She sniffs a third time, and runs the side of her hand across her flaking nostrils. The grey cat slinks out from under her chair, rubs against the edge of my skirts, and stalks off.

“You were up again last night. I heard you knocking about, letting out a wail like the devil hisself was after you.” She eyes me carefully. “But you wouldn’t know anything about that, like.”

I fiddle with the corner of my paper, already soft and wilting in the room’s oppressive warmth.

“I’ll just go up to my room now. Good day.”

“You’ll be frightening off all my regulars.”

An outright lie, that is. As if a few cries in the middle of the night would be enough to scare away the sort of individual who regularly finds himself sheltering under Mrs. Selwyn’s roof.

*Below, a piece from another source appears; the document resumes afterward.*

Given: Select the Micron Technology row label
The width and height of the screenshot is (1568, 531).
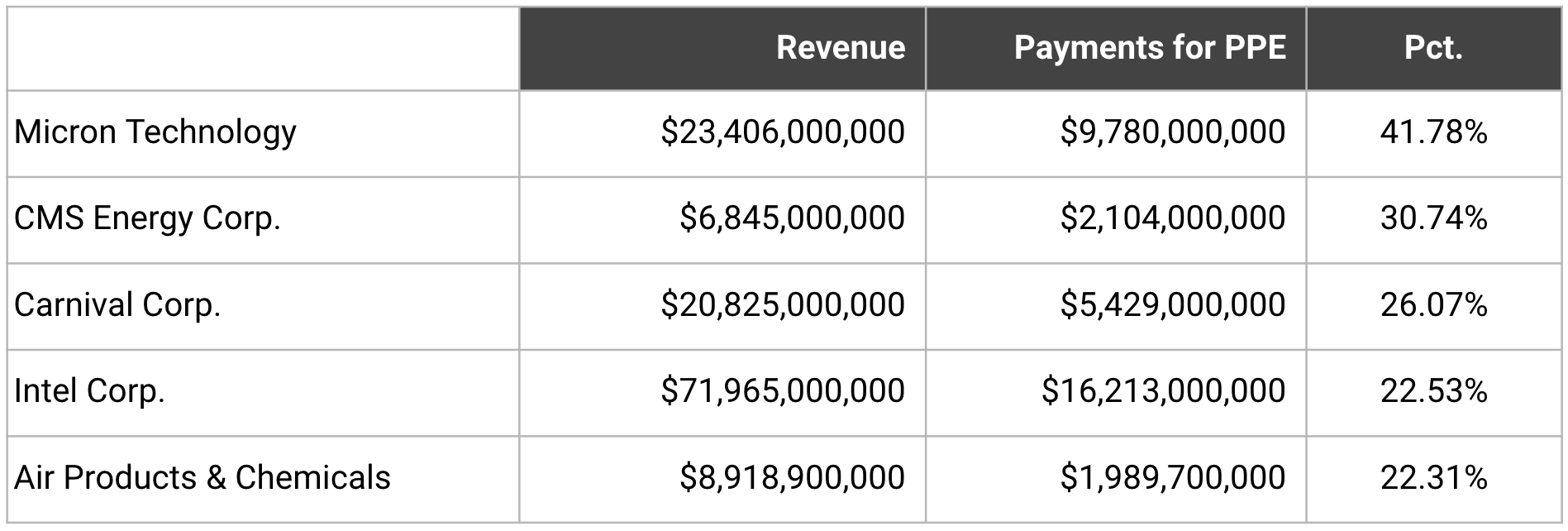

“Yes, I imagine…” I clear my throat. “It won’t happen again.” And there it is. Another lie to match her own, only this one carries me up the stairs, my elbows occasionally bumping against the slanted walls as I lose and regain my balance. Onto the landing and I’m already warm from this slight exertion, my shoulders rising as a trickle of sweat runs down my spine. My room is at the top of a second flight of stairs, at the end of a narrow, unlit hall. Around me, I hear the rest of the household waking to life, and downstairs, Mrs. Selwyn is no doubt preparing another speech for the next unlucky soul to stumble across her doorstep.

I’ve no doubt that Mrs. Selwyn considers me something of a witch, though her own inventive mind has probably exaggerated many of the details during the last five weeks I’ve lodged under her roof. By this time, I’ve become a regular messenger of Satan, dabbling in the black arts and scrawling pentagrams on her gritty floor. That she might say prayers for the condition and keeping of my soul, I can’t bring myself to believe. For Mrs. Selwyn is the type of woman who prefers her religion to be a vague and distant thing, the good Lord and his angels residing comfortably in the stories she read out of a primer six decades ago. In her mind, God and his host must dwell somewhere near the Queen, cordoned off and quite unreachable.

But contrary to Mrs. Selwyn’s belief, there are no allusions to the dark arts in my tiny room. A bed, a small chest that leads a double life as a wardrobe, a cracked washstand, and a chair that might have been salvaged from a particularly dreary attic. There are few amenities here. The chair stands beside the bed, acting as a small table beneath its burden of a cup of water and – what would astonish Mrs. Selwyn – a creased and dog-eared Bible.

The book was here before me, no doubt left behind by the room’s previous occupant, a young man who absconded in such a rush that he left two socks – mismatched – and a pair of braces slung over the back of the chair.

The man never returned for his belongings, and the socks are now relegated to the position of stopping up a mouse hole in the baseboard. But the mice-chewed tufts of wool can’t keep out the heat that insinuates itself into the room, finding no escape with the setting of the sun. The window, a small pane of bubbled glass that looks down on an alley without an escape, refuses to open no matter how much force I might use against it, and I spend too many evenings moistening the glass with my breath before I take to beating my head against the papered wall.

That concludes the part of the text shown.